Abdullah wil de samenleving beperkt en geleidelijk democratiseren. Het resulteerde tot nu toe in een vrijere pers. De media kunnen nu ingaan op controversiële onderwerpen als aids en het drugsprobleem. Verder zijn de autoriteiten een dialoog aangegaan met de lang onderdrukte sjiitische minderheid.
Volgend jaar moeten er voor het eerst op lokaal niveau beperkte vrije verkiezingen worden gehouden. Een deel van de gemeenteraden zou kunnen worden gekozen. De BBC vernam van officieuze bron dat burgers over drie jaar eenderde van de 120–koppen tellende nationale adviesraad (majlis al–shura) mogen gaan kiezen. De vraag is of dit voldoende is.
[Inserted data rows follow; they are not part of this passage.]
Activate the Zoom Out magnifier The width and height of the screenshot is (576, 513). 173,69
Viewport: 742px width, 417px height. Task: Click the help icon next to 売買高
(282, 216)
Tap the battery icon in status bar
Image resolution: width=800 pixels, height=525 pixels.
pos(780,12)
Al twee keer waren er in oktober politieke demonstraties, een verschijnsel dat tot voor kort onbekend was. Academici, wetenschappers en intellectuelen vragen in petities om dratische hervormingen. Door de economische crisis hebben sommigen niets te verliezen door de straat op te gaan.
In verscheidene Arabische landen is de democratisering na 11 september juist in de koelkast gezet zoals blijkt uit een recent gepubliceerd VN–rapport over de regio. Het was voor autoritaire leiders een goede aanleiding om opposanten op te pakken. Het is maar zeer de vraag of Bush’ hoop van een democratisch Midden–Oosten ingang zal vinden bij zijn Saoedische bondgenoot.